■ Exercise
Report all lines of the data below that hold the word "agent".

■ Listed entries
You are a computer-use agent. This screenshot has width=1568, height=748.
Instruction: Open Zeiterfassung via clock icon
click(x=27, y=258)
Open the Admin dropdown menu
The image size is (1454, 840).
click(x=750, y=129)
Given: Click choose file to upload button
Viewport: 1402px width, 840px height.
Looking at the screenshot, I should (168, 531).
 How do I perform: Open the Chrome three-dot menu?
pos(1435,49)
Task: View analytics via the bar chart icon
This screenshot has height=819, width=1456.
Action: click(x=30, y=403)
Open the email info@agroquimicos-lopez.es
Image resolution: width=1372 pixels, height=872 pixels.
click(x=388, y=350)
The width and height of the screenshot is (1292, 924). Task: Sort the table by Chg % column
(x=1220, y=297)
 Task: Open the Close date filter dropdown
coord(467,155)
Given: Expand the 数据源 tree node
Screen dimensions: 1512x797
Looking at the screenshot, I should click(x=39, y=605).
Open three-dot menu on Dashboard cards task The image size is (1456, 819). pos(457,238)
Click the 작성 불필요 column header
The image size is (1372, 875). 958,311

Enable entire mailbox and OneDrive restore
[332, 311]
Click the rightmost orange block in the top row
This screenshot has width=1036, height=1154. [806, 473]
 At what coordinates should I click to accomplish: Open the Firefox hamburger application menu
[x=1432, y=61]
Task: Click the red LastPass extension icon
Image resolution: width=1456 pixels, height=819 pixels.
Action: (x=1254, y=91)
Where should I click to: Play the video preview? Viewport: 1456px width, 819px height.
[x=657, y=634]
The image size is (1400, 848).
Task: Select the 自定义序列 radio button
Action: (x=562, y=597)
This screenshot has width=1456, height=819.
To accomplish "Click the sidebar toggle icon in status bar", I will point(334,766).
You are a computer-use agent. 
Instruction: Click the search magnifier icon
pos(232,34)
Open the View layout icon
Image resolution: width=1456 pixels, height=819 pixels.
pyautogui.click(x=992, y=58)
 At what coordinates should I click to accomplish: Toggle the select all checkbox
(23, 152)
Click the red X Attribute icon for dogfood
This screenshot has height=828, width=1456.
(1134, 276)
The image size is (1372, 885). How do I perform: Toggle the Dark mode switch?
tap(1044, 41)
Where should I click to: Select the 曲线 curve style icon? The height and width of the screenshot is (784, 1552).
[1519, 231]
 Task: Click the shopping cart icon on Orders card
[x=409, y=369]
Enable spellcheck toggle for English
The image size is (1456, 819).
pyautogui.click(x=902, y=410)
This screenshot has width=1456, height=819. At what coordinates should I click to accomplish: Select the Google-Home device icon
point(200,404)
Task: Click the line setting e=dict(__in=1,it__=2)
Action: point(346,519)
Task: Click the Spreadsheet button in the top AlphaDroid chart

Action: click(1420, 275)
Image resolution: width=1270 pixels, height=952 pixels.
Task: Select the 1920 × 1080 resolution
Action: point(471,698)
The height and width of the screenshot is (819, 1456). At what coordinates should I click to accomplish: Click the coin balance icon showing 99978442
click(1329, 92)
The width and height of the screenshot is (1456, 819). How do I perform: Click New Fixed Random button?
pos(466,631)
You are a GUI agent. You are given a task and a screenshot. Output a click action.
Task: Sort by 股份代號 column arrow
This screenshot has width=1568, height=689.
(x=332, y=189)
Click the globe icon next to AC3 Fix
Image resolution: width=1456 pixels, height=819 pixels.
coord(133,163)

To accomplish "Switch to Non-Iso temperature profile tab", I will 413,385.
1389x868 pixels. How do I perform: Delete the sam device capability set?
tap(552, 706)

■ Result for this task
You are a computer-use agent. This screenshot has width=1568, height=748.
You are a computer-use agent. 
You are a GUI agent. You are given a task and a screenshot. Output a click action.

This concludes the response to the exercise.